Section 42: Tax status of members of the House of Lords: transitional provision

273.Section 42 provides for a period of three months during which members of the House of Lords may give notice in writing to the Clerk of the Parliaments that they are not willing to be subject to the deeming provision in section 41, and if they do so their membership of the House of Lords will end at that point. Section 41(8)(b) provides that the deeming provision will only apply to peers who are members of the House of Lords at the end of this transitional period (and so will not apply to any peers who have left under this section before the end of that period). Peers who remain will then be deemed ROD from the beginning of the tax year (6th April 2010).

274.Subsections (3) to (9) provide that a peer who leaves the House under the transitional provision:

  • will be enfranchised to vote in general elections,

  • will be ineligible to stand for election to the House of Commons for three years,

  • will not, if they were a hereditary peer, be replaced by another hereditary peer (reducing by one the number of hereditary peers remaining in the House under the House of Lords Act 1999),

  • may subsequently receive or succeed to a new peerage and once again be entitled to receive a writ of summons to attend the House (if the new peerage is a hereditary peerage, this will apply only if the person is elected to a seat in the House under the House of Lords Act 1999),

  • may once again be entitled to receive writs of summons if they become the Earl Marshal or Lord Great Chamberlain.

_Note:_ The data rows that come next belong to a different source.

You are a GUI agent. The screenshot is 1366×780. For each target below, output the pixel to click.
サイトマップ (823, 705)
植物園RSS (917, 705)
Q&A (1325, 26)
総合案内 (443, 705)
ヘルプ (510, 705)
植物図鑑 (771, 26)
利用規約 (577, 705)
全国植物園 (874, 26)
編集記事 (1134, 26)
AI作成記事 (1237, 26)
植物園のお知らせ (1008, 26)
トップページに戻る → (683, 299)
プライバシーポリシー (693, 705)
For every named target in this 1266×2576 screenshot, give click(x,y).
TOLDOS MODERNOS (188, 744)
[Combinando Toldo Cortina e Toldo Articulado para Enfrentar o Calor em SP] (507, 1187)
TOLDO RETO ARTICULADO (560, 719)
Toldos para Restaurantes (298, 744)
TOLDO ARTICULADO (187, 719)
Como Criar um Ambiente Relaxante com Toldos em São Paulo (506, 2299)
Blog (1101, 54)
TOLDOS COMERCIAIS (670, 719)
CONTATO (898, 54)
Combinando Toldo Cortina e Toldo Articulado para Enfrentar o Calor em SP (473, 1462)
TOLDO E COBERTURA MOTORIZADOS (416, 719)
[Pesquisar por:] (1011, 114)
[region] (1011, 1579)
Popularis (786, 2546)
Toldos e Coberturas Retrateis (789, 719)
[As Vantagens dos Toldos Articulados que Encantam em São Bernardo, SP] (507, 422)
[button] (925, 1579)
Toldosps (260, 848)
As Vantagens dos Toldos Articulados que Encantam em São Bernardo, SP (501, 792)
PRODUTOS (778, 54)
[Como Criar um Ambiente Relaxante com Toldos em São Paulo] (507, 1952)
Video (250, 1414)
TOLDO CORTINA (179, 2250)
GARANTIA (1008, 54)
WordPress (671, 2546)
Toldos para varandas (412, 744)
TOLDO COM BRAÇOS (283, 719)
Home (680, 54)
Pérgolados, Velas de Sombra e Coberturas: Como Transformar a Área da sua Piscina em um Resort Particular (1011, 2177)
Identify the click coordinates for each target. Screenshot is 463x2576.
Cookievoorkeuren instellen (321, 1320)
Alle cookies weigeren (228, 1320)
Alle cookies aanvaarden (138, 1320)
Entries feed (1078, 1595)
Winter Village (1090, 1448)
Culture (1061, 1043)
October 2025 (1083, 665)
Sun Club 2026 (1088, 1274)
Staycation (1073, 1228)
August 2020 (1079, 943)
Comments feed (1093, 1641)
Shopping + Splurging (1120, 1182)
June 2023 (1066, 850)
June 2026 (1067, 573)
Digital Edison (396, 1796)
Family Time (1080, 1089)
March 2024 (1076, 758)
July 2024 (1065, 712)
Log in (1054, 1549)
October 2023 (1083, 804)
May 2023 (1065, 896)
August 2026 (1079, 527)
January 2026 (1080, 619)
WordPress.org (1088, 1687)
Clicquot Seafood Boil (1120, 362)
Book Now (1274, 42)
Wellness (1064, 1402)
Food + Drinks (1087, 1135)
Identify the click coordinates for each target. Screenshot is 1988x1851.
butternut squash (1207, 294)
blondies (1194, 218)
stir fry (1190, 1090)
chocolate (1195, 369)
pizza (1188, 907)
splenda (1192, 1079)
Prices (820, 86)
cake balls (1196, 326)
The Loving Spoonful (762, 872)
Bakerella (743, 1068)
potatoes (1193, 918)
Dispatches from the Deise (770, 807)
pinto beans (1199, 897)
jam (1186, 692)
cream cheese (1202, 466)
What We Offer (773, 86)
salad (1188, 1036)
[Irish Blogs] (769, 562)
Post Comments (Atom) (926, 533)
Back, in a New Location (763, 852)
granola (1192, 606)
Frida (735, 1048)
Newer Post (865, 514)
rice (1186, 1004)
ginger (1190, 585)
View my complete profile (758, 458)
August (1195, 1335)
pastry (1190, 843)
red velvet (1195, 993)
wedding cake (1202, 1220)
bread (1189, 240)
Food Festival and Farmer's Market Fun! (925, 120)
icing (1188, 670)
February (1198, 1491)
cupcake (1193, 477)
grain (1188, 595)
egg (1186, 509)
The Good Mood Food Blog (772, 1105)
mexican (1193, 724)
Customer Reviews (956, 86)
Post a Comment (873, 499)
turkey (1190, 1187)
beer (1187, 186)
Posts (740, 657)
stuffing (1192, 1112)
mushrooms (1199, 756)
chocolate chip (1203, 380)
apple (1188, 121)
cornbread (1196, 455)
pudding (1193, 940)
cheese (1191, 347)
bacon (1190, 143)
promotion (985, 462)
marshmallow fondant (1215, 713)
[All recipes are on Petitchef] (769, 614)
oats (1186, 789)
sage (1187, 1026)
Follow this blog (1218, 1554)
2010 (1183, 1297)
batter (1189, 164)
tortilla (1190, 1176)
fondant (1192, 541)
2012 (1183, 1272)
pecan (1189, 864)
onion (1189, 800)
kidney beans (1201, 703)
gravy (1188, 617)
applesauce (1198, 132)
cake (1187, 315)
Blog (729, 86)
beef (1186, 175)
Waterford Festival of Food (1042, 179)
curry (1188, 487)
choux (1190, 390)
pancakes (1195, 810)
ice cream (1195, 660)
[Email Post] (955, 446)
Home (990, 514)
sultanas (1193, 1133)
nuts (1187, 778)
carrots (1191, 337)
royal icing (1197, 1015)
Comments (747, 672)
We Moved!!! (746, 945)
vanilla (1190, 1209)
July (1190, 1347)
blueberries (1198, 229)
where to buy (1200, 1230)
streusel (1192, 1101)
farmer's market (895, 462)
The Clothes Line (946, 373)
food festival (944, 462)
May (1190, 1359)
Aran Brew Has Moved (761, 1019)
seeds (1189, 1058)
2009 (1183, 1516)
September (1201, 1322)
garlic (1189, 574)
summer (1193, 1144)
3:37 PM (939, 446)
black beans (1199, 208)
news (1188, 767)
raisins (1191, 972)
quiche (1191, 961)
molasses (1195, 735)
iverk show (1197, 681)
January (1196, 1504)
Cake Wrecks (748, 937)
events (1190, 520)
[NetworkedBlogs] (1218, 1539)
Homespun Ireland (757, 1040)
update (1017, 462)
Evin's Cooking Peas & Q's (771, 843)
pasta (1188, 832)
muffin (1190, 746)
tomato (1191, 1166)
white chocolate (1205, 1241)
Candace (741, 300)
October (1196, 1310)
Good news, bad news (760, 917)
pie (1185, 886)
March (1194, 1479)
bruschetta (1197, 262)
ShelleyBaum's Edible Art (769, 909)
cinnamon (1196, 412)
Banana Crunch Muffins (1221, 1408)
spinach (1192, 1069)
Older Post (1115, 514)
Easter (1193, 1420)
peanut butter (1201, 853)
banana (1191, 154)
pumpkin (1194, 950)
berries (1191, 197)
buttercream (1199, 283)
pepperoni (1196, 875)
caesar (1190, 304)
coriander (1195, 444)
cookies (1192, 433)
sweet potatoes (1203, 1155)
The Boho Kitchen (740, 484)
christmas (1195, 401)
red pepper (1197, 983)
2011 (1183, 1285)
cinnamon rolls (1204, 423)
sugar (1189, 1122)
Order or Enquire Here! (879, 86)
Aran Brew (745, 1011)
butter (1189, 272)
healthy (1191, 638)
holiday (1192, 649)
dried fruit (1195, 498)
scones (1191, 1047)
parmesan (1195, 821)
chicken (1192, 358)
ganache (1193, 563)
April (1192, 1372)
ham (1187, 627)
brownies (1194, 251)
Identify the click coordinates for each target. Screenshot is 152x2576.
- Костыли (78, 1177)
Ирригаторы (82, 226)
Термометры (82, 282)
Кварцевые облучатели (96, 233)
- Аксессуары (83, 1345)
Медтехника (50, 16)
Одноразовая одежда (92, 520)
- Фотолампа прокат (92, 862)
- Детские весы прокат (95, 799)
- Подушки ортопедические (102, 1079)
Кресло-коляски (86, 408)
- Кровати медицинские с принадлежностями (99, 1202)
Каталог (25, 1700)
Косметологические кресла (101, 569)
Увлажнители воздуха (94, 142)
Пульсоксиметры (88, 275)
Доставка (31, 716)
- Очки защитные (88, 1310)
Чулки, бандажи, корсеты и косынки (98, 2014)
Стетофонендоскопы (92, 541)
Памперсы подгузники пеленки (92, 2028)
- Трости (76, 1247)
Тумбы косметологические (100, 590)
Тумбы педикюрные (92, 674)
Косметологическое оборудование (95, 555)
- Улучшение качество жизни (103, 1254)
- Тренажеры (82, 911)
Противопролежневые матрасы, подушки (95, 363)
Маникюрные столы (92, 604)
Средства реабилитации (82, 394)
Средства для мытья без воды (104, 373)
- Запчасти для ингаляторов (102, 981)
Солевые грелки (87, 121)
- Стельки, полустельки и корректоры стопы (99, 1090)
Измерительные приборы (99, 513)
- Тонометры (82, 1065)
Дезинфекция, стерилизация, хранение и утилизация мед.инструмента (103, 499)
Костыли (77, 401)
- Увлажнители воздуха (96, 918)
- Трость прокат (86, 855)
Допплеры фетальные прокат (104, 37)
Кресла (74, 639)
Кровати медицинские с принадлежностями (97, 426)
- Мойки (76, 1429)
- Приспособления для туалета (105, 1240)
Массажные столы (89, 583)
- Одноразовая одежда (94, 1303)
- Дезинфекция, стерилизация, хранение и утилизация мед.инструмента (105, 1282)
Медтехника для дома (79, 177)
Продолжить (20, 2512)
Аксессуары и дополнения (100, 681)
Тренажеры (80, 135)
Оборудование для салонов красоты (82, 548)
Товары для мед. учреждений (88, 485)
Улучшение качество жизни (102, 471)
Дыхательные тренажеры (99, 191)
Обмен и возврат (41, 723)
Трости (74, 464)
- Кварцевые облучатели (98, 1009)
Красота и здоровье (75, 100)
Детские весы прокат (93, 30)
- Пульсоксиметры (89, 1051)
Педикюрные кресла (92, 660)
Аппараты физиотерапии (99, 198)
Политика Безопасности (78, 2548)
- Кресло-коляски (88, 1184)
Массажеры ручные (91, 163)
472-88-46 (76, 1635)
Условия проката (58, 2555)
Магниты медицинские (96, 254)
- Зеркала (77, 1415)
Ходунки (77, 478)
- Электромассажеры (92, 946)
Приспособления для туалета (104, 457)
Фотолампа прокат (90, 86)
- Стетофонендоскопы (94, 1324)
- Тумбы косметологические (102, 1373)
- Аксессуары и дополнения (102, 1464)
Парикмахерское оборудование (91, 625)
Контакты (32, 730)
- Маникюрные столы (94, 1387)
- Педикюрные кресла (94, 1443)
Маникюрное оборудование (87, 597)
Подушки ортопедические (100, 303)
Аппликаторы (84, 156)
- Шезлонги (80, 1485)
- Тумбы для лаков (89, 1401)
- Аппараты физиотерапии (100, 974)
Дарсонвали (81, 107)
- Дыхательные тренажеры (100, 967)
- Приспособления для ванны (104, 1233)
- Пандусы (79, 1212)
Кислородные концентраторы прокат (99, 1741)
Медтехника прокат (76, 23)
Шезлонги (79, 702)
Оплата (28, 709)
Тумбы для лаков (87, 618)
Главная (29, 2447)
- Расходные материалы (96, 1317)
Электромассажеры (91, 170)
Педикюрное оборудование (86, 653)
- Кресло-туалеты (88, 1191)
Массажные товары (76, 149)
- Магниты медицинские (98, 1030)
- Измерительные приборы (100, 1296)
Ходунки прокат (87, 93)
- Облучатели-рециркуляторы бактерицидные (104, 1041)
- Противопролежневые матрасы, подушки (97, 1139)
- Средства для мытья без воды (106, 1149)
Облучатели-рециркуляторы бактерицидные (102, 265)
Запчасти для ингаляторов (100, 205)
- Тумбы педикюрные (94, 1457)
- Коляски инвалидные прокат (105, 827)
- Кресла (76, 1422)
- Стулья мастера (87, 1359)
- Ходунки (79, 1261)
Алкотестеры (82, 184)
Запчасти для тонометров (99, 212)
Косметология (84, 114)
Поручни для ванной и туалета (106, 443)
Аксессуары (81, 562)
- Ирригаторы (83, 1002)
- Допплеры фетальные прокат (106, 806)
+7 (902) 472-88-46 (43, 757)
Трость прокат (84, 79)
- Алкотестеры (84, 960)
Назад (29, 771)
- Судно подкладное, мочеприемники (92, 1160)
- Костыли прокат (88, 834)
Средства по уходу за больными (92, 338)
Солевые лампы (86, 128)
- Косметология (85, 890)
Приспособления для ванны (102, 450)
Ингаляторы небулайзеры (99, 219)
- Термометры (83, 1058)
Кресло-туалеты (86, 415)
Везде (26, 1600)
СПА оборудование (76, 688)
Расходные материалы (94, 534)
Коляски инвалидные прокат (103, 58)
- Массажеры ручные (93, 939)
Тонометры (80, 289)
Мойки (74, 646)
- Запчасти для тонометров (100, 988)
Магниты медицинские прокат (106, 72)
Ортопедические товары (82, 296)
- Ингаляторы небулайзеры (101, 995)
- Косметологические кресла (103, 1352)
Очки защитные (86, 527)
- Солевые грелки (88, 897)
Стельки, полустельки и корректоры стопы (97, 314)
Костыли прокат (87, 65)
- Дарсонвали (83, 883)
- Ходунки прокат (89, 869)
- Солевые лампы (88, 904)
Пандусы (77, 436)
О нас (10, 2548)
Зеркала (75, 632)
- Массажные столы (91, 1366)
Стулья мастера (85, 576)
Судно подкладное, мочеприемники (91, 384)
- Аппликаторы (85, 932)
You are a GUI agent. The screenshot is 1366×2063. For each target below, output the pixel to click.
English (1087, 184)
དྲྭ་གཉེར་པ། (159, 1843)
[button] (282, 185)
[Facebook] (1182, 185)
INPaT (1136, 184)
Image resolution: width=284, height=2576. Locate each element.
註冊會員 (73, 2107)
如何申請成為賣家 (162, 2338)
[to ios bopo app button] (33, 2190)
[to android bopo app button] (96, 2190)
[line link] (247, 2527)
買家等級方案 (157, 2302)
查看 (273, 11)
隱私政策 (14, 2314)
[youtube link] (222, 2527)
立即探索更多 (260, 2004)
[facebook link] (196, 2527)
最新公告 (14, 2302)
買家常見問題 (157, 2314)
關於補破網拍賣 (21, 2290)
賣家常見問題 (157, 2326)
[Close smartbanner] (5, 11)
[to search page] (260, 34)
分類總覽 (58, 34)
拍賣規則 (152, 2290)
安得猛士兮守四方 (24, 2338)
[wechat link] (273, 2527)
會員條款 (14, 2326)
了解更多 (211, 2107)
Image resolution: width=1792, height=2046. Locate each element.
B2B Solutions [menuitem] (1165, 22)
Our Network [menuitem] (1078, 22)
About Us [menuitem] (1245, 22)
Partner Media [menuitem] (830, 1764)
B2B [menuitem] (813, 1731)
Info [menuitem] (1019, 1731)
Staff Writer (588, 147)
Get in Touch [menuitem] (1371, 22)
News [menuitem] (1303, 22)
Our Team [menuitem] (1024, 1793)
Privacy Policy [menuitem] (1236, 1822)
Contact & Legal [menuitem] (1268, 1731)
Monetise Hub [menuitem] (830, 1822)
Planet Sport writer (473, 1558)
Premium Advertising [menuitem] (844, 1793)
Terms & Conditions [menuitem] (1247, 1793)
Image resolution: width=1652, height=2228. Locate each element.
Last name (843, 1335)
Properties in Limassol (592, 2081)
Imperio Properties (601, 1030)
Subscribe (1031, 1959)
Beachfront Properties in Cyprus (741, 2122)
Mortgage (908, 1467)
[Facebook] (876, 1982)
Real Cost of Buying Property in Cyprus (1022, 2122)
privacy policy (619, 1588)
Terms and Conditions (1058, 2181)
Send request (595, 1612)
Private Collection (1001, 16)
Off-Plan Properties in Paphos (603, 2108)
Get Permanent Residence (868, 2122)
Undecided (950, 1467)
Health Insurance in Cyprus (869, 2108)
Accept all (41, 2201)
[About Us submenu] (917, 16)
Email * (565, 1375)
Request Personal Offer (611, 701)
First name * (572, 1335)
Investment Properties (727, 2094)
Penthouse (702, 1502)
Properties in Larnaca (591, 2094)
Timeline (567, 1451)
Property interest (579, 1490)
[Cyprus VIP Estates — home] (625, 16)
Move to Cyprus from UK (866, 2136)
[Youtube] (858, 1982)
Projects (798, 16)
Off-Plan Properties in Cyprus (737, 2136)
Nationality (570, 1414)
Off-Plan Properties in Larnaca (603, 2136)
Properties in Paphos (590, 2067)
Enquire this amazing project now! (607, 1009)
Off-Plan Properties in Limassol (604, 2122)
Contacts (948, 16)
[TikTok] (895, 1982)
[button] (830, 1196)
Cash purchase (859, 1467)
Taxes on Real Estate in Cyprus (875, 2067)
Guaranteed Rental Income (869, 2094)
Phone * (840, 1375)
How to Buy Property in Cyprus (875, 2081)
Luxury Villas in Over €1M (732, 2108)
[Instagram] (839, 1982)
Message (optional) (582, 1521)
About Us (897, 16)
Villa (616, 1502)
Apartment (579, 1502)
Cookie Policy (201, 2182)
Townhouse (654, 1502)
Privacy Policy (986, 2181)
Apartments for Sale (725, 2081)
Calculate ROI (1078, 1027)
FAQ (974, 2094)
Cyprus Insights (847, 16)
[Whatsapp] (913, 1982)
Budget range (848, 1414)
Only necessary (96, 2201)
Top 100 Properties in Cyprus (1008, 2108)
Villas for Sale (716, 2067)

275.A peer is not entitled to receive a writ of summons if they are a Member of the European Parliament, but they do receive writs of summons once they step down from the European Parliament. Therefore, a peer who is an MEP would not be deemed ROD under section 41, but once entitled to receive writs again they would be deemed ROD. Section 42(10) allows such MEPs to avoid being deemed ROD in these circumstances by making the transitional provision available to such MEPs in the same way as to those peers currently entitled to receive writs of summons.